Tonight we’re going to take a deep dive into two movies based a story by W. Somerset Maugham. An actual murder in Kuala Lumpur in 1911, inspired Maugham to write THE LETTER. If you are interested in the crime that provided the inspiration, search for Ethel Proudlock.
First, we’ll check out Eddie Muller’s (the Czar of Noir), introduction to the 1940 version of the film for TCM’s Noir Alley.
The 1940 version stars Bette Davis, Herbert Marshall (who appeared in the 1929 version in the role of the lover). Directed by William Wyler, the movie opens with an unforgettable scene. The tension never lets up.
Leslie Crosbie, the wife of a British rubber planter in Malay, shoots and kills Jeff Hammond, and claims that she was defending her honor. To defend Leslie, her husband Robert sends for family friend and attorney Howard Joyce, who questions Leslie’s story.
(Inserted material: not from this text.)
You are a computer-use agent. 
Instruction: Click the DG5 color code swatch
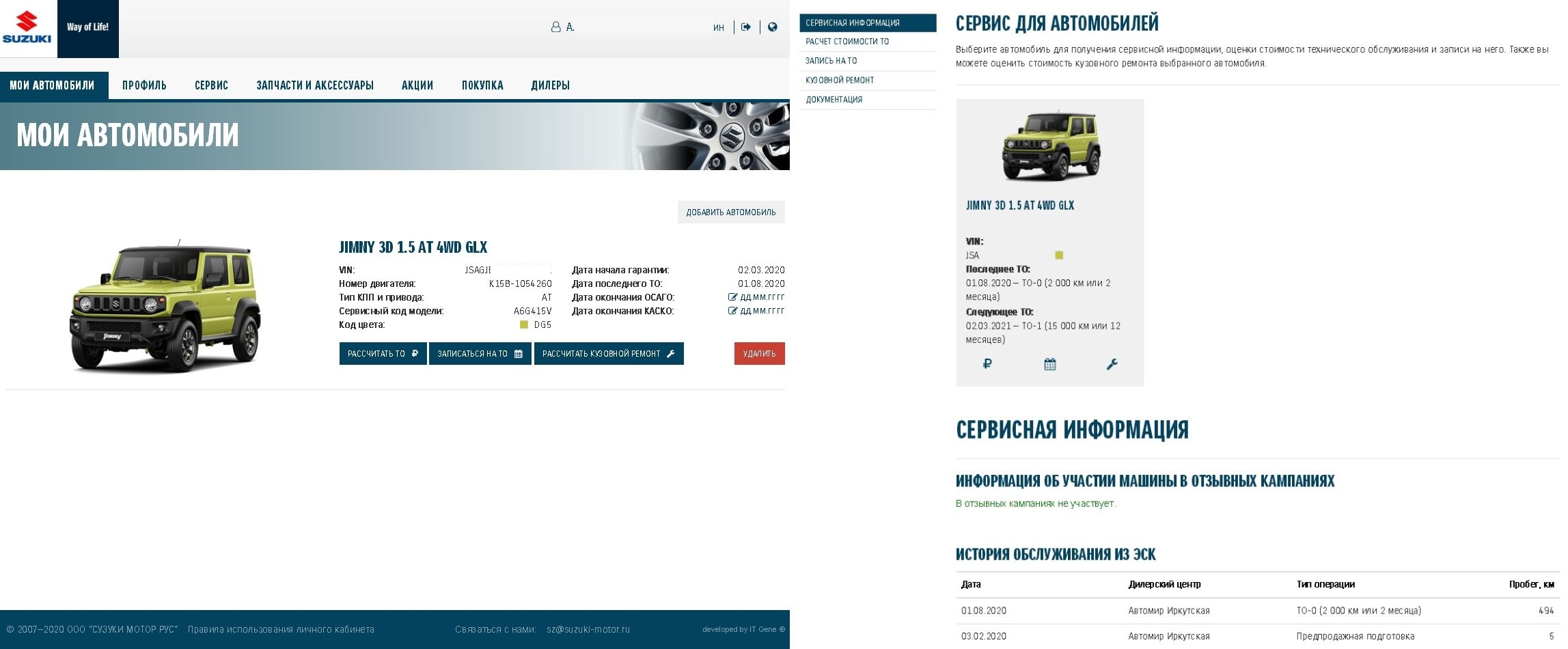tap(524, 324)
The 1929 version of THE LETTER, stars Jeanne Eagels and Herbert Marshall. Jeanne Eagels’ life was tragically cut short by drug addiction. She was nominated posthumously for her work in THE LETTER.
Marooned on a rubber plantation in the East Indies, Leslie Crosbie turns to Geoffrey Hammond for the love and diversion that she does not find with her husband.